Les segments qui unissent les mouvements sont parfois des évocations des thèmes principaux mais joués dans une autre configuration.

San Damon parle de segments lorsqu’il s’agit de musique.Ces segments prennent l’appellation,lorsqu’il nous entraîne dans ses œuvres photographiques,de valeur abstractive.Elles sont pourtant bel et bien à l’origine des photos dites nettes et présentées dans le mouvement précédent.Mais jouant au développement à l’ancienne,il surexpose ou,à l’inverse,déforme le ou les mouvements de ladite œuvre ou une partie,sature,désature,inclut une densité propre au noir et blanc ou fait intervenir quelques acides chimiques et ce dans la même œuvre.

Résultat époustouflant,dans les dômes de planétariums l’effet est prodigieux,les œuvres tombent sur le regardant par le zénith,l’entourent,le couvrent.New York captive à nouveau sous un aspect forcément inconnu.

« Humanité zéro »,patronyme de la première phase,ou le constat joyeux qui s’impose dans une vision indéniable réaliste.

La marge et l’appréhension des couleurs,comme Drieu la Rochelle les aurait décrites, sont là,pensantes,dans un désespoir inévitable mais ravi.Une sorte de chagrin mélancolique,de décisif poisseux allant droit à la note juste dans une contradiction des jeux,des nuances et d’une densité fiévreuse.

Les couleurs de l’oniroscopisme que crée Damon en 2004 sont probablement issues de certaines parties des théories de Hering,Maxwell et Grassmann qui au cours du 19ème siècle ont longuement théorisé sur les couleurs fondamentales,saturation,densité et luminosité.San Damon pense qu’il n’y a pas de couleurs primaires fondamentales,mais simplement des couleurs primaires plus pratiques que d'autres.

Johann Wolfgang von Goethe,à la même époque,établit que seuls le jaune et le bleu sont perçus par nous comme des couleurs entièrement pures.Le jaune est la porte d’entrée vers la lumière et le bleu la porte vers l’obscurité,ces deux pôles opposés entre lesquels toutes les autres couleurs se laissent ordonner.

Il semblerait que l’oniroscopisme s’approche par instants de ces déductions,on a le sentiment que Damon a exploité les aspects des couleurs métamères avec une grande dextérité.Le jeu de la lumière par une architecture aux axes particuliers donne une perception pas toujours perceptible à l’œil nu,d’où le métamérisme.

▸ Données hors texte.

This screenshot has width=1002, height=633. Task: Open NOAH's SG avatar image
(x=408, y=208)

Comme l’avait observé le même Gœthe,une même lumière avait une dominante jaune devant un fond blanc,puis une dominante bleutée devant un fond noir.Ainsi que le papier blanc apporte une source lumineuse naturelle et une force aux couleurs.

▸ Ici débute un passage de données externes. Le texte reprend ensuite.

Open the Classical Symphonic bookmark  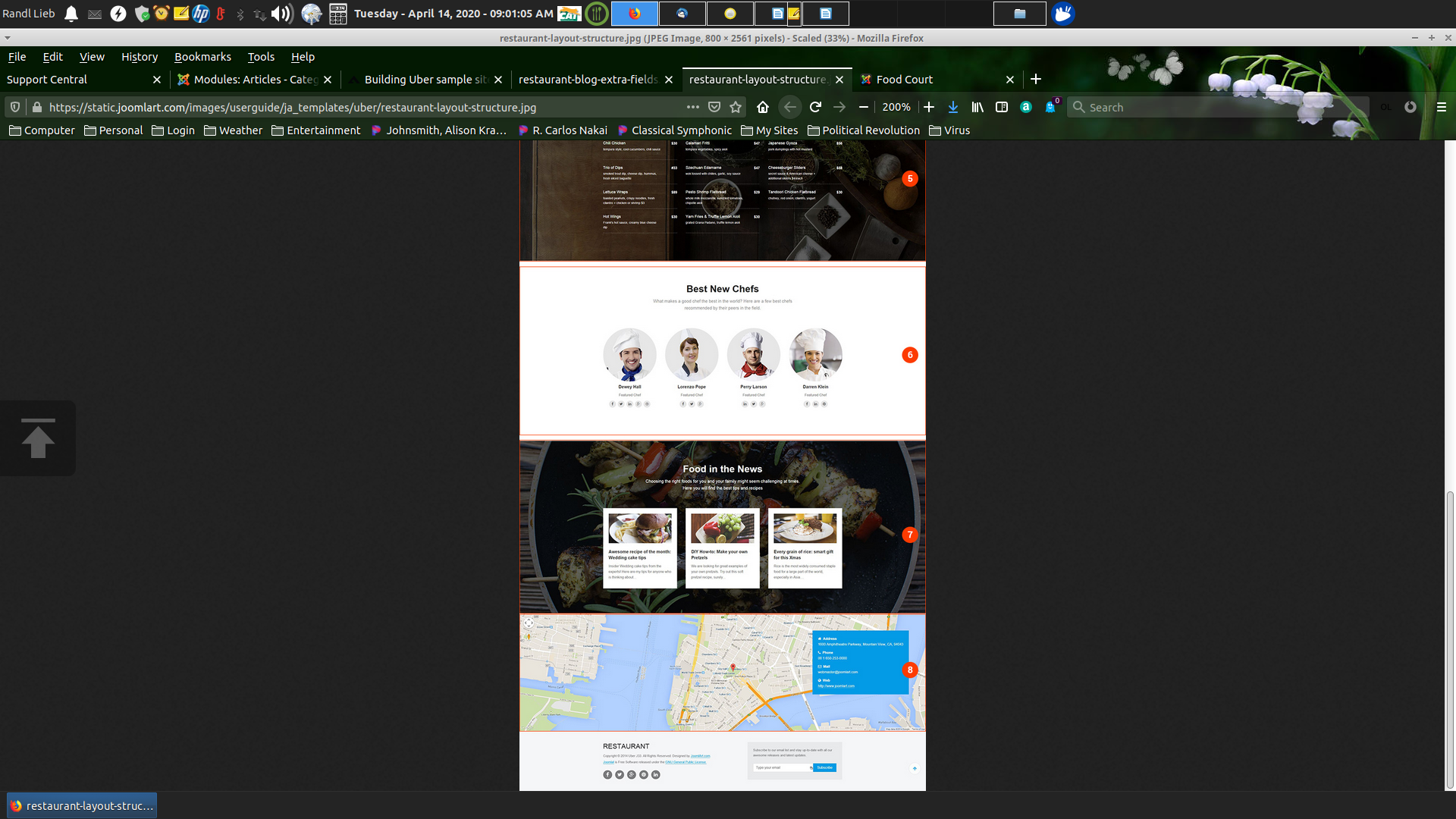coord(675,130)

L’oniroscopisme bafoue l’équilibre des pôles,les variantes presque indicibles se mélangent et s’arrachent à l’évidence,aux habitudes,aux conventions de ce qu’attend notre œil et au monde des couleurs qui nous entourent.

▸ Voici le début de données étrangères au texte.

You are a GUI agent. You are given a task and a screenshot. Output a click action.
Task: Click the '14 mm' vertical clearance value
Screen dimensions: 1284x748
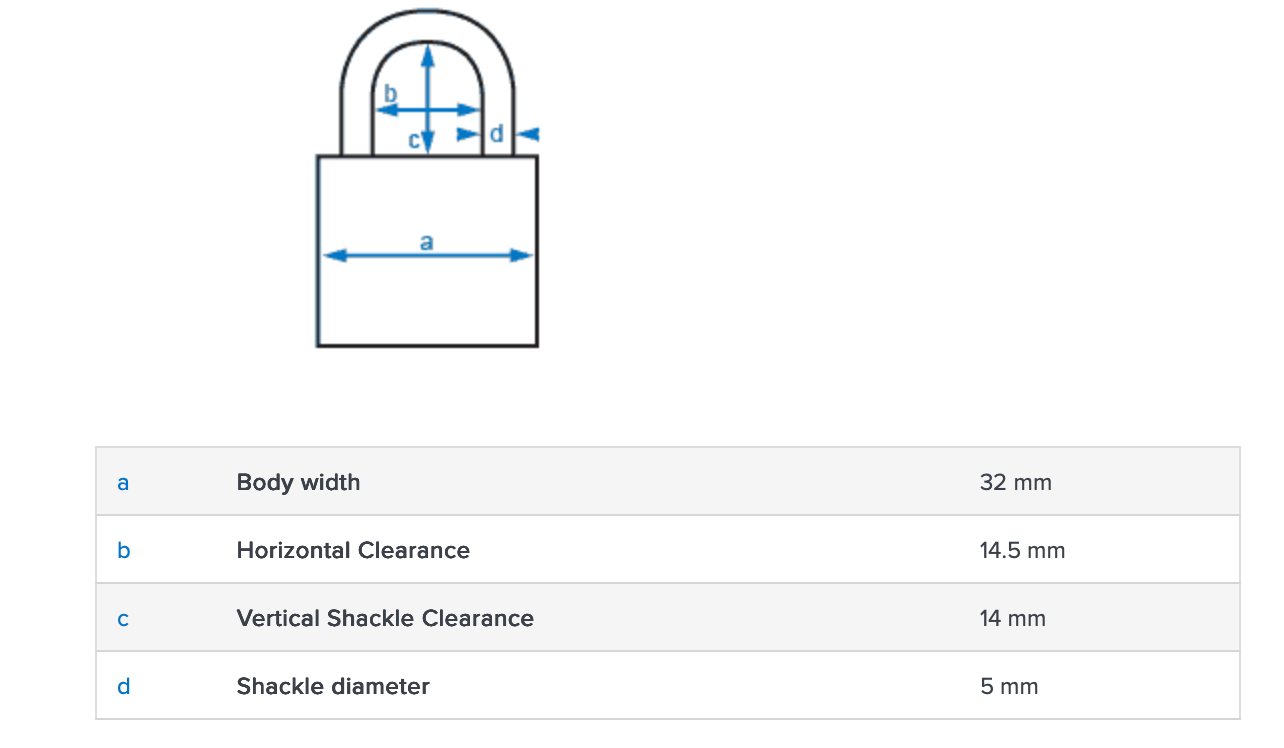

C’est une conformation,une allure,un contour allégorique et mystique de la couleur jaillissant de l’oniroscopisme.

Pour citer Thierry Lenain ( esthéticien et théoricien de l’art à l’Université Libre de Bruxelles, « extrait du film documentaire,San Damon oniroscopisme » ) sur le rendu du temps que développe San Damon…. : « Et donc face à cette difficulté de vivre le temps,les images de San Damon,à mon avis,peuvent un petit peu nous aider.(…) Déjà en montrant cette polymorphie du temps.Et je crois que cette polymorphie du temps qui est d’une certaine manière démontrée par la pratique,à travers l’art de San Damon,est une bonne chose puisqu’elle offre en quelque sorte une possibilité de choix,(…) toutes ces photos sont bien des photos,qui plus est des photos argentiques,d’un genre,c’est vrai,assez spécial,mais qui ne nous empêchent pas néanmoins de procéder à un enregistrement visuel d’un état de choses qui s’est trouvé là à un moment et en un instant donnés.(…) Et ce qui est tout à fait remarquable dans cette œuvre-là,c’est que cette illisibilité photographique résulte dans une grande puissance plastique,c’est-à-dire qu’on est presque là dans une sorte de peinture abstraite (…) donc quelque chose encore une fois d’organique et de spontané,qui rappelle bien sûr la peinture gestuelle,l’action painting.Ici,on peut dire que San Damon fait œuvre de photographe gestuel.